Bangladesh war crimes judge resigns over hacked calls

Judge Nizamul Haq resigns after calls over Internet in which he shared details of cases were published in the press.

DHAKA:
The chief judge of the Bangladesh war crimes court resigned on Tuesday after calls he made over the Internet, in which he shared details of cases, were published in a national newspaper.

"Judge Nizamul Huq tendered his resignation to the law secretary. He has cited personal reasons," Bangladesh's deputy law minister Quamrul Islam told AFP.

Huq stepped down after unidentified hackers last week posted on YouTube 17 hours of conversations which were then published by Amar Desh, a pro-opposition newspaper.


In the calls, Huq allegedly suggested that he was under pressure from the government to reach a quick verdict in the ongoing 1971 war crime cases against the country's senior opposition leaders. He was quoted as telling a legal expert that the "government has gone mad and it wants a verdict", according to a transcript printed by Amar Desh.

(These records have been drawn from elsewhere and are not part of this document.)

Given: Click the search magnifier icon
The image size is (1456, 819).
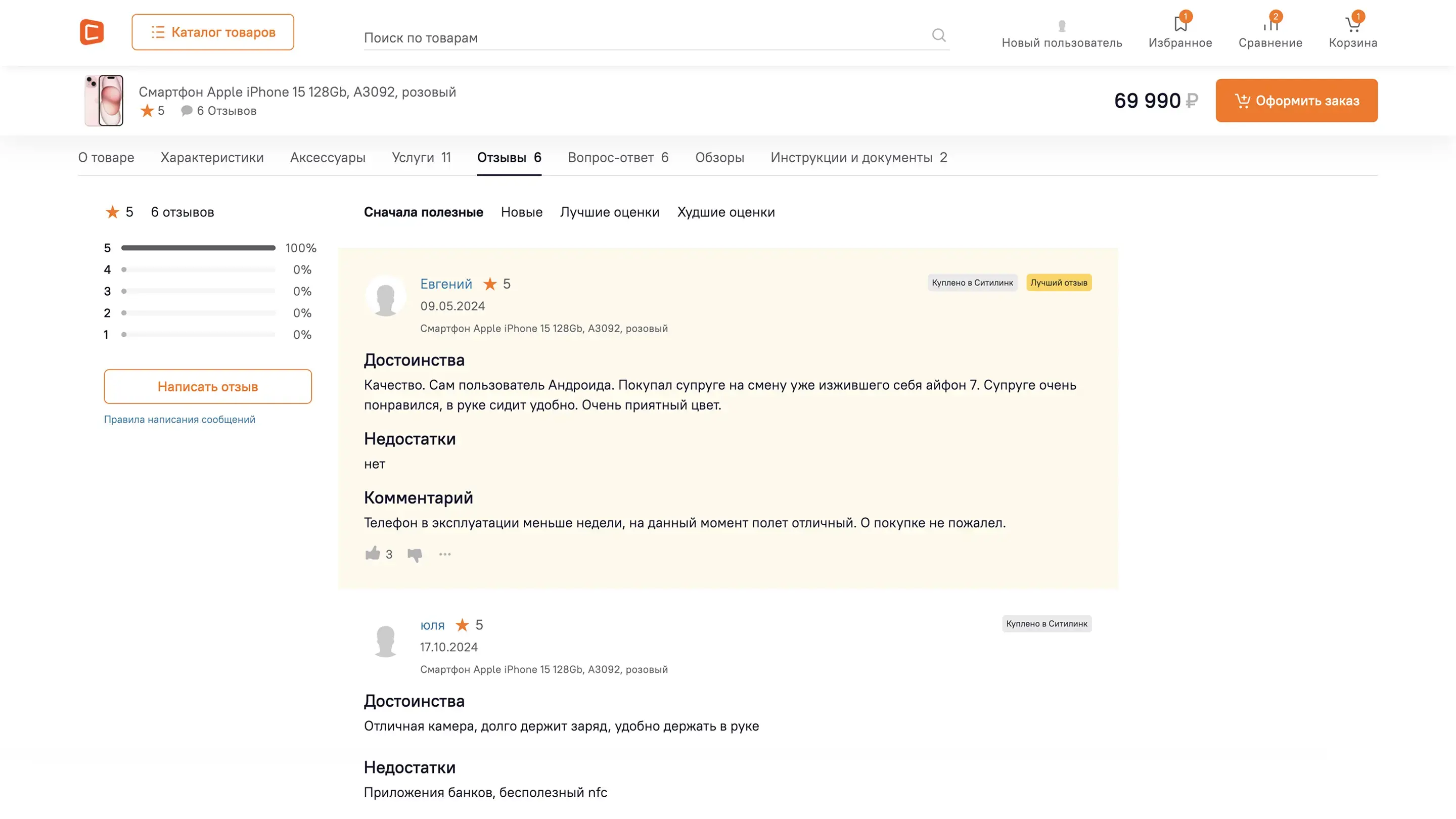Looking at the screenshot, I should coord(938,35).
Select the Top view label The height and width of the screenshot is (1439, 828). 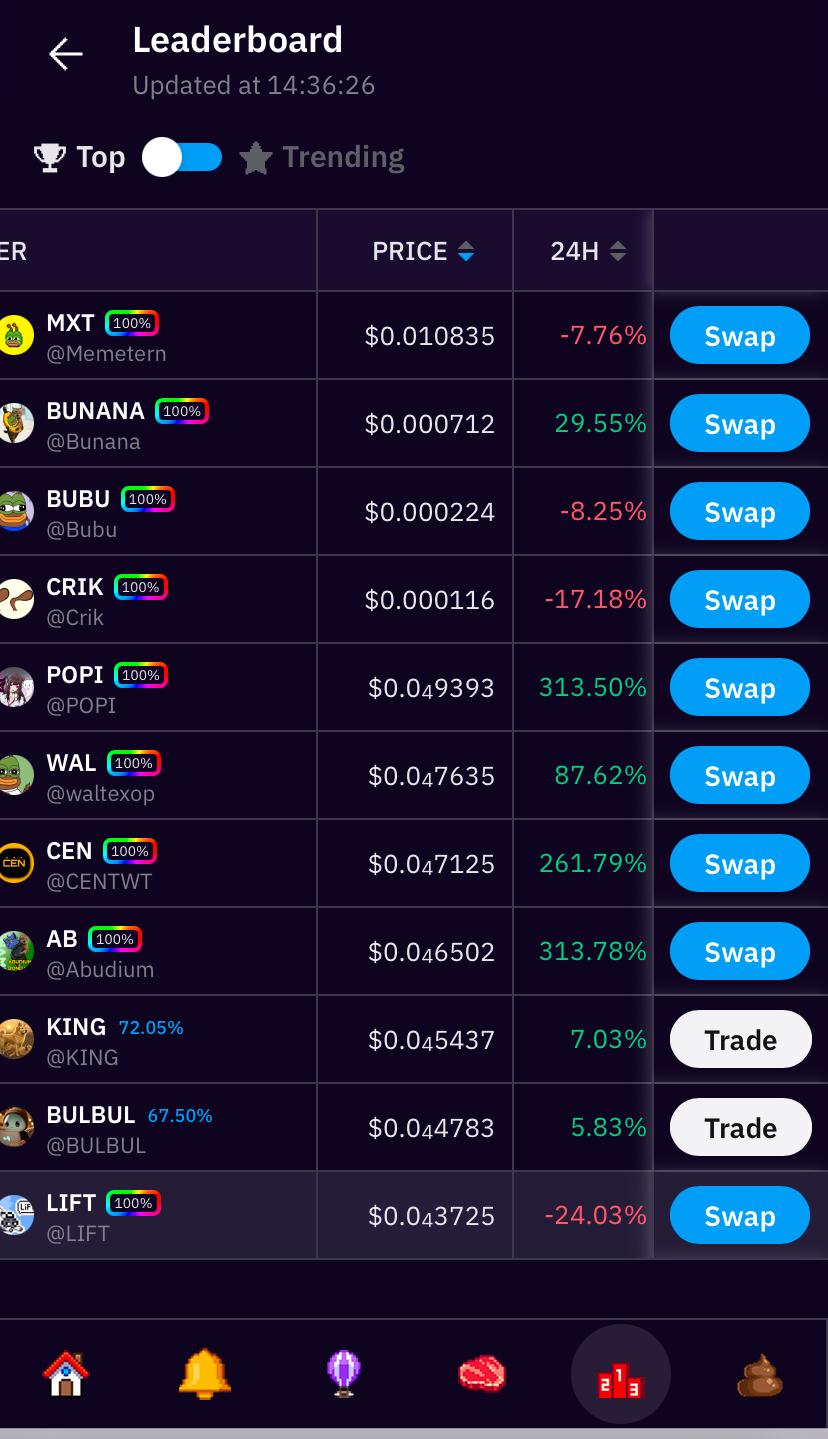tap(101, 158)
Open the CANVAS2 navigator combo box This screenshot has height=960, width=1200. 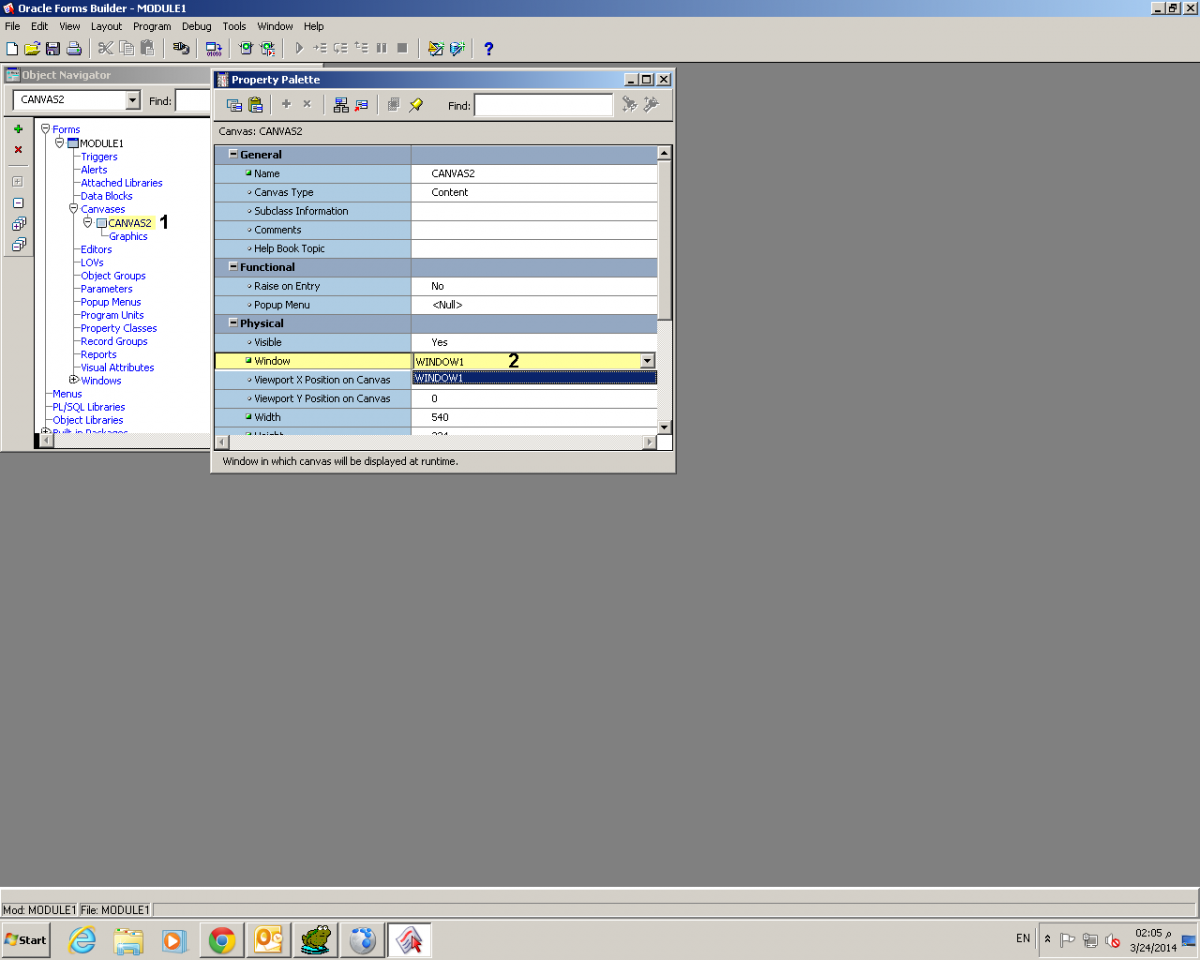tap(133, 100)
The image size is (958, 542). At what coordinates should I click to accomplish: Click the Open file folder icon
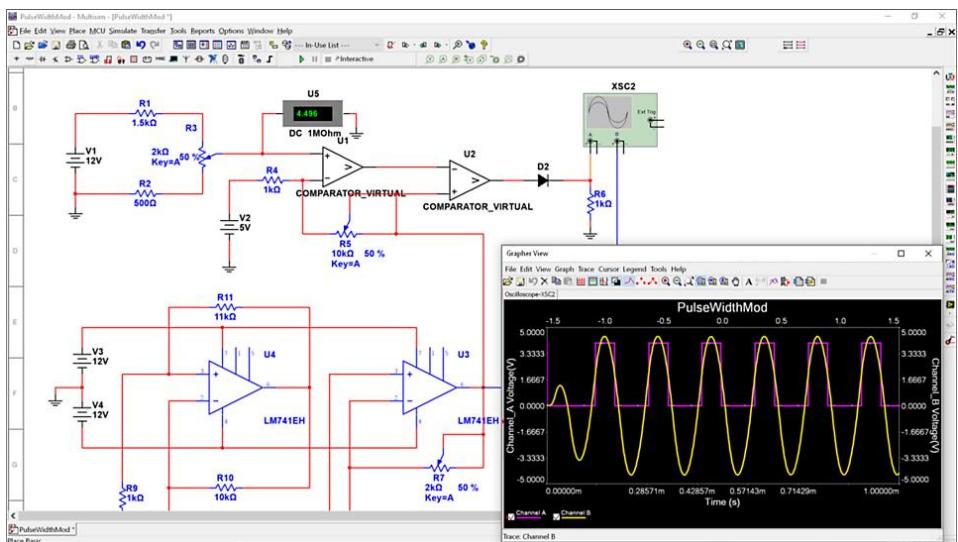coord(29,46)

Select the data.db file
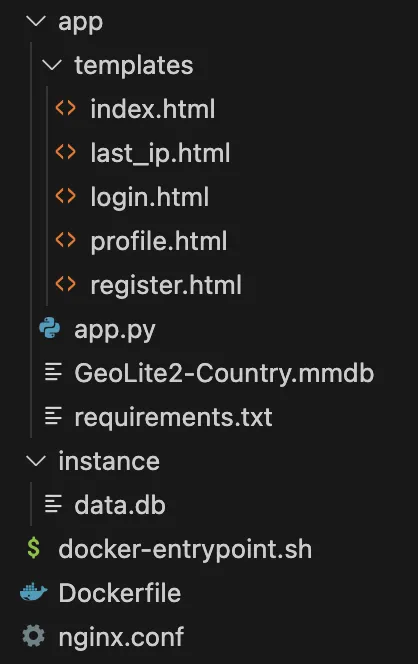[x=120, y=505]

Huq presides over the International Crimes Tribunal (ICT), which was created in 2010 to try war crimes suspects. It has been widely criticised as being a political tool for the ruling Awami League government to target its opponents.

Nine leaders of the Jamaat-e-Islami, the nation's largest Islamic party, and two from the main opposition Bangladesh Nationalist Party (BNP), are being tried for genocide and crimes committed in the liberation war against Pakistan.

Both Jamaat and the BNP have dismissed the court as a show trial.